Em março de 2020, em um momento de grandes desafios causados pelo Covid-19, a Memória da Eletricidade lançou #MemóriaDaPandemia, uma série de lives nos seus canais oficiais no Instagram, Facebook e YouTube. O projeto atende à demanda por informações seguras e debates qualificados nas áreas de Saúde, Arte & Cultura e Gestão & Liderança. Com curadoria e apresentação do professor Igor Sacramento, doutor em Comunicação e Cultura pela UFRJ e pesquisador em Saúde Pública pela Fiocruz. Os episódios de #MemóriaDaPandemia são transmitidos todas as segundas, quartas e sextas-feiras, às 10h.

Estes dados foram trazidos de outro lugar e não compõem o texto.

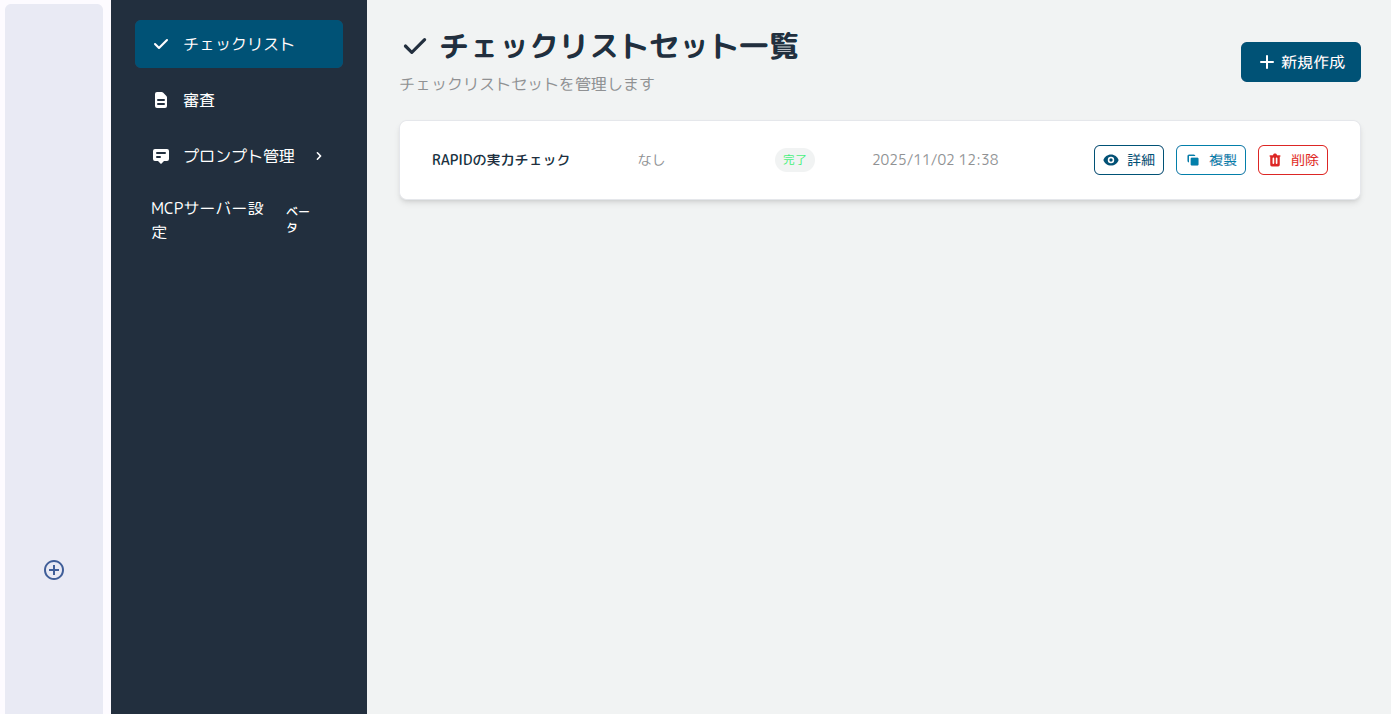Open the RAPIDの実力チェック checklist set
The width and height of the screenshot is (1391, 714).
(x=501, y=160)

Como historiadores da ciência e da medicina há muito apontam, mesmo as metodologias mais básicas que sustentam a pesquisa científica – observação, confiança nos números, uso de modelos e até o próprio método experimental – têm uma história. Eles não devem ser tomados como dados, mas entendidos como processos, ou mesmo estratégias, que foram negociados, argumentados a favor e contra e desenvolvidos dentro de contextos históricos e esquemas explicativos particulares. Saber a história de algo - seja de números, narrativas ou doenças - nos permite ver uma gama mais ampla de trajetórias à nossa disposição. Essas histórias variadas também nos lembram que estamos atualmente em meio a um drama caótico de incertezas, dentro de nossa própria narrativa instável e em desenvolvimento. Uma abordagem óbvia é aproveitar nosso conhecimento da história das epidemias e proclamar as lições da história. Mas a história oferece lições claras? Para tornar sua experiência relevante, alguns historiadores afirmam que existem padrões duradouros em como as sociedades respondem a todas as epidemias que podem informar nossas experiências hoje. Para Marialva Barbosa, historiadora e primeira entrevistada de nossas lives sobre a Covid-19, pandemias como a de Influenza de 1918 e de Covid-19 (2020-21) são reveladoras da manutenção duradoura e persistentes de desigualdades sociais profundas no Brasil e a necessidade de maior vontade política na garantia de acesso à saúde pública universal e de qualidade. O maior número de mortes coincide com as populações mais pobres, lá e aqui, replicando desigualdades.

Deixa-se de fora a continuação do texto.